The author treats international migration as a movement across borders. Theoretically, such a definition is correct. Yet, it is also reflective of a political position that puts the state and its boundaries as the norm. The categorization of who passes the boundaries of a state is an international immigrant and who is not passing is not an international migrant is a simplistic approach. There might be complex cases that would alter the states’ presence. The literature on nationalism, the configuration of a nation state and the development of the modern state all point to the fact that boundaries of a state are fictive in the sense that it divides one state from another but it does not refer to a division between villages, communities or societies. There is circle migration, short-term seasonal migration or even undocumented irregular migration back and forth between two different places and regions. The existence of a legal border between these two places would not necessitate a reserved place to the states instead of the human collectivities. The cover picture of the book which has a straight line dividing the US and Mexico symbolizes not only the legal boundary but also the worlds apart between the countries. Yet, society wise, one might argue that in North America there are several societies which are integrated with one another, sometimes with overlapping minorities, ethnicities and/or cultures. One might also think of the continent as a habitus with a human population circulating over it.

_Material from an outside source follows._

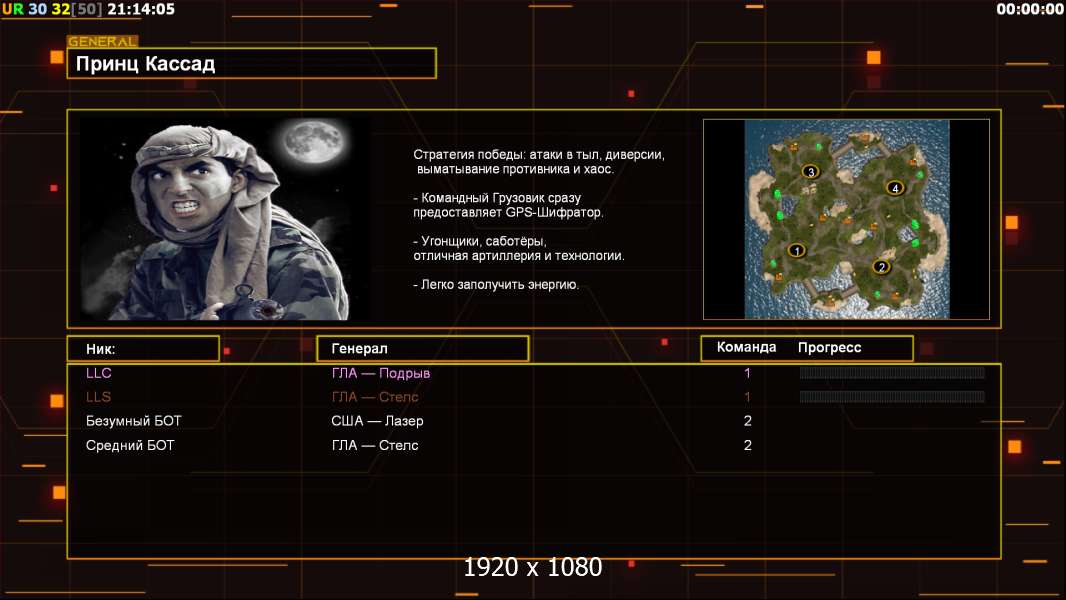Click the island map preview thumbnail

846,219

The author, successfully in a considerably short book, makes an overview of the phenomenon of international migration with its various aspects. The admission criteria for different types of immigrants, to motives for migration and family reunification among economic migrants, the restrictions and discouragements on incoming immigration flows and the efforts for establishing asylum seeking and refugee protection systems are some topics that are discussed in the book. In the last two chapters the discussion is centered around the processes after reception which are merely citizenship and naturalization. The book is designed for university education most probably in the United States or Canada and can easily be used as course material at the undergraduate level. The use of a simplified and plain language and style of expression rightly targets university students. Prof. Steiner, who has been teaching international migration in American universities, seems to gather all his expertise in teaching that he attained over years in this textbook. The book is highly recommended for educational purposes. Yet, the book has certain aspects which are quiet troublesome in terms of a subject or opinion free language which is necessary for a neutral approach to citizenship and international migration matters.